Records
## begin

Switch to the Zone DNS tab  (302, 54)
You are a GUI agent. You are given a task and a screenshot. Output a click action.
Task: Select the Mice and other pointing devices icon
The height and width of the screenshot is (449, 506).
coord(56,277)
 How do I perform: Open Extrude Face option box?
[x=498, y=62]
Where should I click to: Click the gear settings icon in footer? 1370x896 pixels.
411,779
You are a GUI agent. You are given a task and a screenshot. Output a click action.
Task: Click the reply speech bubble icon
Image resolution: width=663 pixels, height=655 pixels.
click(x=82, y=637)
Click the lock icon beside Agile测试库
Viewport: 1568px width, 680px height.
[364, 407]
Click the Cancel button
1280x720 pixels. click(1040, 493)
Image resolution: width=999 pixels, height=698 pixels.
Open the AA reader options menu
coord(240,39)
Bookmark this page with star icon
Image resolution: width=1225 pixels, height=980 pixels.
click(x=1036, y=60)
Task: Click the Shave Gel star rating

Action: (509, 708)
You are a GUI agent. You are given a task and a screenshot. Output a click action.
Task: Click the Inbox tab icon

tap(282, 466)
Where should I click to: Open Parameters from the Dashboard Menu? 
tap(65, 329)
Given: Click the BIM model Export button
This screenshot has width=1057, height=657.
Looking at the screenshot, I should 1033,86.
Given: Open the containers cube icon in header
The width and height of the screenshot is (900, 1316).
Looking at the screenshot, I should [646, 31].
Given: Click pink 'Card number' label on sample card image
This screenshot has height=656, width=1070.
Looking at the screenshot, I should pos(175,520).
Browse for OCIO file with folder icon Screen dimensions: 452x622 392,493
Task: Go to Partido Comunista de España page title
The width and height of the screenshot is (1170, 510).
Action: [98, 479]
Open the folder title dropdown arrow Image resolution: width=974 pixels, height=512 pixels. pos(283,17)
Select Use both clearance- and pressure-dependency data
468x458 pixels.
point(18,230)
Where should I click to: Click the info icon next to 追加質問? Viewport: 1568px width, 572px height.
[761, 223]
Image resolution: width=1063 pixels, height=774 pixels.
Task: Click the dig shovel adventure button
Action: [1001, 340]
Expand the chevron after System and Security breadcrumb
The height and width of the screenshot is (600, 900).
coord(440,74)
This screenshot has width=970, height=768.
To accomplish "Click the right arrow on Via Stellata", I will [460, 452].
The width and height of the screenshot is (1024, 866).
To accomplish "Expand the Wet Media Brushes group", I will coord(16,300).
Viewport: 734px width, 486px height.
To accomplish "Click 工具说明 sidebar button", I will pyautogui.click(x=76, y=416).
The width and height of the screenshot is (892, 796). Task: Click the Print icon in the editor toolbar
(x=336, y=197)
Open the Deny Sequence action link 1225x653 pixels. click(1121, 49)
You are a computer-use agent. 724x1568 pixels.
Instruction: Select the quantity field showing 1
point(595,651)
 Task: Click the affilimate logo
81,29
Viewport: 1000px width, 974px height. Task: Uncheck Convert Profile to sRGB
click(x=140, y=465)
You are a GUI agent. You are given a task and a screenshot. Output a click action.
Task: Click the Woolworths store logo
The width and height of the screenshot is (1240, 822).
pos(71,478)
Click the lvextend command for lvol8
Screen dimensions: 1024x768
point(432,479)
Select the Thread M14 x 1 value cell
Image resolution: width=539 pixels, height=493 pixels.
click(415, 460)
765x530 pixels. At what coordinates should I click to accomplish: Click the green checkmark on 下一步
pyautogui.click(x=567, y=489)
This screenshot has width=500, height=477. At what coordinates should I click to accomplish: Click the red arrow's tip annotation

## end

**Objective:** Copy every one of the records above word for word, keeping each line as it appears.

**Result of this task:**
Switch to the Zone DNS tab  (302, 54)
You are a GUI agent. You are given a task and a screenshot. Output a click action.
Task: Select the Mice and other pointing devices icon
The height and width of the screenshot is (449, 506).
coord(56,277)
 How do I perform: Open Extrude Face option box?
[x=498, y=62]
Where should I click to: Click the gear settings icon in footer? 1370x896 pixels.
411,779
You are a GUI agent. You are given a task and a screenshot. Output a click action.
Task: Click the reply speech bubble icon
Image resolution: width=663 pixels, height=655 pixels.
click(x=82, y=637)
Click the lock icon beside Agile测试库
Viewport: 1568px width, 680px height.
[364, 407]
Click the Cancel button
1280x720 pixels. click(1040, 493)
Image resolution: width=999 pixels, height=698 pixels.
Open the AA reader options menu
coord(240,39)
Bookmark this page with star icon
Image resolution: width=1225 pixels, height=980 pixels.
click(x=1036, y=60)
Task: Click the Shave Gel star rating

Action: (509, 708)
You are a GUI agent. You are given a task and a screenshot. Output a click action.
Task: Click the Inbox tab icon

tap(282, 466)
Where should I click to: Open Parameters from the Dashboard Menu? 
tap(65, 329)
Given: Click the BIM model Export button
This screenshot has width=1057, height=657.
Looking at the screenshot, I should 1033,86.
Given: Open the containers cube icon in header
The width and height of the screenshot is (900, 1316).
Looking at the screenshot, I should [646, 31].
Given: Click pink 'Card number' label on sample card image
This screenshot has height=656, width=1070.
Looking at the screenshot, I should pos(175,520).
Browse for OCIO file with folder icon Screen dimensions: 452x622 392,493
Task: Go to Partido Comunista de España page title
The width and height of the screenshot is (1170, 510).
Action: [98, 479]
Open the folder title dropdown arrow Image resolution: width=974 pixels, height=512 pixels. pos(283,17)
Select Use both clearance- and pressure-dependency data
468x458 pixels.
point(18,230)
Where should I click to: Click the info icon next to 追加質問? Viewport: 1568px width, 572px height.
[761, 223]
Image resolution: width=1063 pixels, height=774 pixels.
Task: Click the dig shovel adventure button
Action: [1001, 340]
Expand the chevron after System and Security breadcrumb
The height and width of the screenshot is (600, 900).
coord(440,74)
This screenshot has width=970, height=768.
To accomplish "Click the right arrow on Via Stellata", I will [460, 452].
The width and height of the screenshot is (1024, 866).
To accomplish "Expand the Wet Media Brushes group", I will coord(16,300).
Viewport: 734px width, 486px height.
To accomplish "Click 工具说明 sidebar button", I will pyautogui.click(x=76, y=416).
The width and height of the screenshot is (892, 796). Task: Click the Print icon in the editor toolbar
(x=336, y=197)
Open the Deny Sequence action link 1225x653 pixels. click(1121, 49)
You are a computer-use agent. 724x1568 pixels.
Instruction: Select the quantity field showing 1
point(595,651)
 Task: Click the affilimate logo
81,29
Viewport: 1000px width, 974px height. Task: Uncheck Convert Profile to sRGB
click(x=140, y=465)
You are a GUI agent. You are given a task and a screenshot. Output a click action.
Task: Click the Woolworths store logo
The width and height of the screenshot is (1240, 822).
pos(71,478)
Click the lvextend command for lvol8
Screen dimensions: 1024x768
point(432,479)
Select the Thread M14 x 1 value cell
Image resolution: width=539 pixels, height=493 pixels.
click(415, 460)
765x530 pixels. At what coordinates should I click to accomplish: Click the green checkmark on 下一步
pyautogui.click(x=567, y=489)
This screenshot has width=500, height=477. At what coordinates should I click to accomplish: Click the red arrow's tip annotation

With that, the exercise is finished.